Binning
Binning is to place scores into bins. It is often done with a scale variable. When creating bins two important rules should be followed:
- the bins should not overlap.
- each score should fit into a bin.
These two rules, can be combined into one: each score should fit into exactly one bin.
Deciding on the number of bins, is probably the most difficult. Too few bins, and you loose too much information; too many and you loose the overview. The easiest method is probably to simply use a rule of thumb, such as between 5 and 15 bins (Herkenhoff & Fogli, 2013, p. 58), but different methods exist for this. More information on number of bins in its own section below.
Notation is another issue, and is discussed in it's own section below.
Click here to see how you can create bins...
with Excel
The Data Analysis Toolkit that comes with Excel could be used to create the bins, but those bins will then include the upper bound. It is also possible to do it without the toolkit.
without the Data Analysis Toolkit
Excel file: IM - Binning.xlsm.
with the Data Analysis Toolkit
Excel file: IM - Binning.xlsm.
with Python
Jupyter Notebook used in video: IM - Binning (Create).ipynb.

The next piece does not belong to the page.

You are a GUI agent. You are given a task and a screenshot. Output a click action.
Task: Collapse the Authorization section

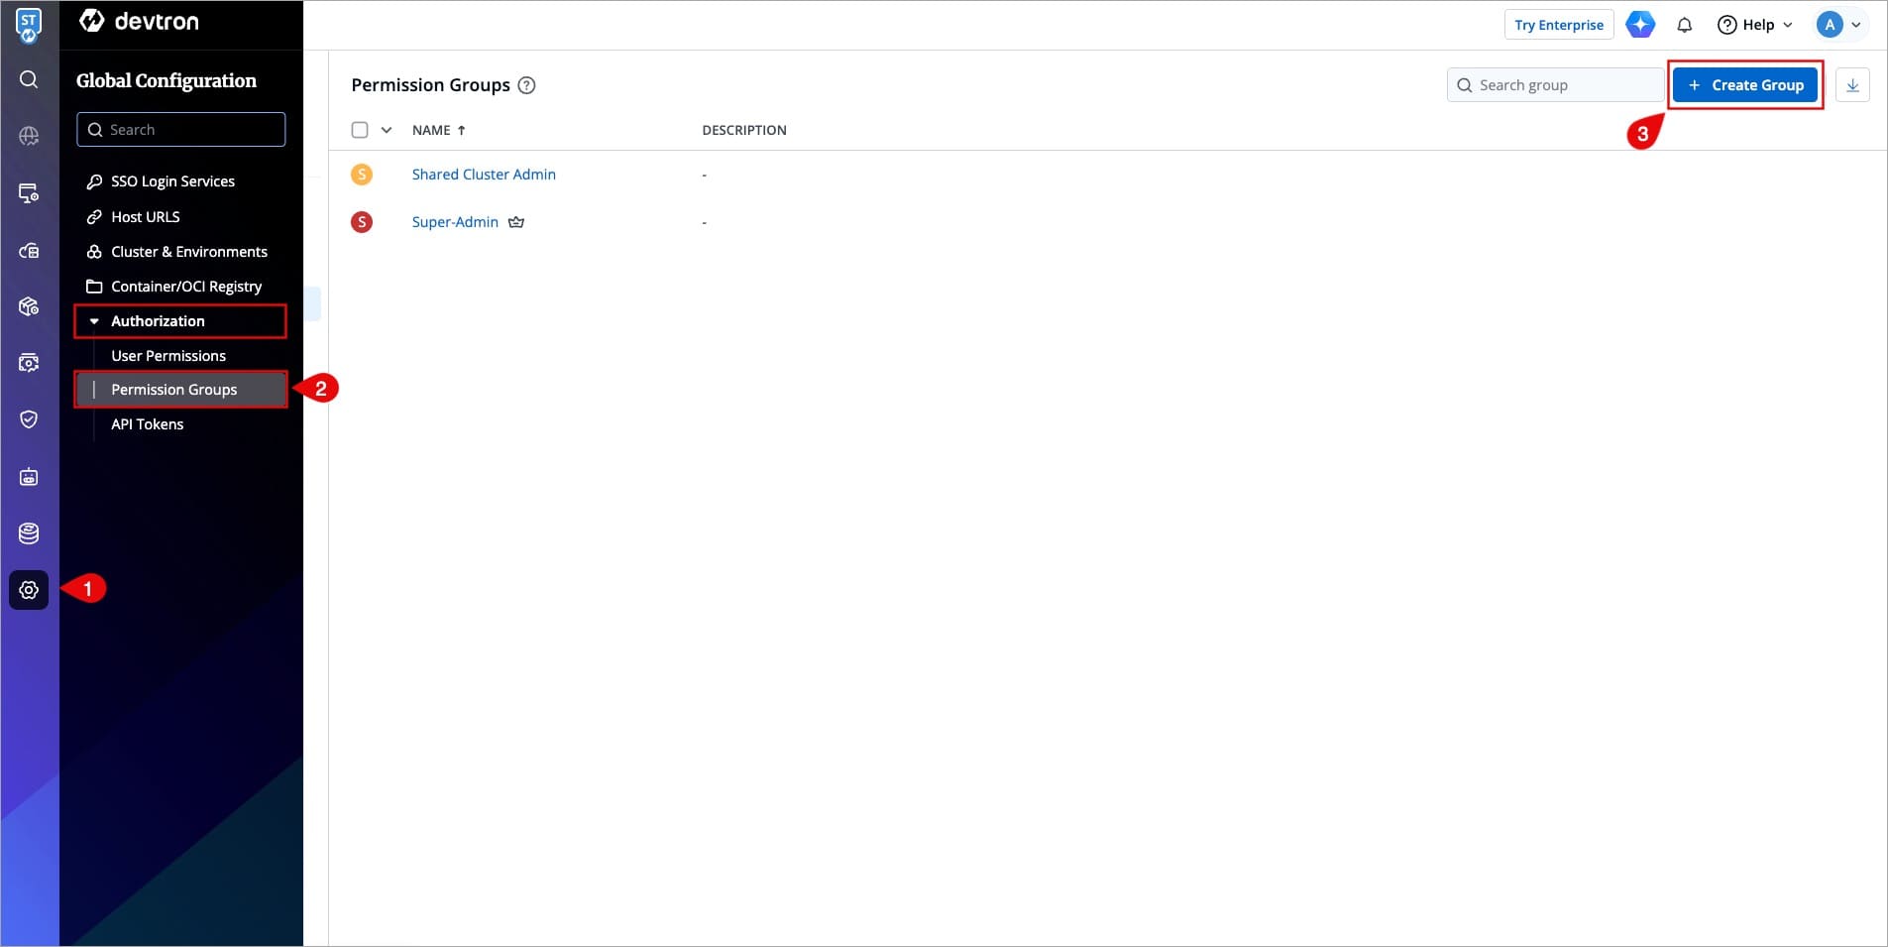click(158, 321)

Data file used: GSS2012a.csv.
with R (Studio)
Jupyter Notebook: IM - Binning (Create) (R).ipynb
R script: IM - Binning (create).R.
Data file used: GSS2012a.csv.
with SPSS
Data file used: Holiday Fair.sav.
Click on a section below to reveal its content.
Number of Bins
The number of bins can have quite an impact on how the results look. In figure 1 four different number of bins were used and compared.
Figure 1.
Example of different number of bins
In diagram 1 it is very hard to see any pattern, as well as in diagram 4. Diagram 2 would show a rise to a peak, a small drop and then another smaller peak. In diagram 3 there is only one peak. When binning numerical data into bins the question about the number of bins (k) comes up or similarly the bin size (h). There are quite a lot of different methods to determine this and to my knowledge no single agreed upon method has yet been developed. In a comparison among 42 introductory statistics textbooks (done by myself) the square root choice (Duda & Hart, 1973) was only mentioned three times, Sturges' rule (Sturges, 1926, p. 65) twice and Kelley's rule only in his own textbook. There were 28 textbooks giving some guideline on the number of bins (12 x '5 to 20', 10 x '5 to 15', 3 x '10 to 20', and the following each once '4 to 20', '5 to 10', '6 to 15'), two textbooks simply mentioned 'around 10', and six did not have any clear guideline.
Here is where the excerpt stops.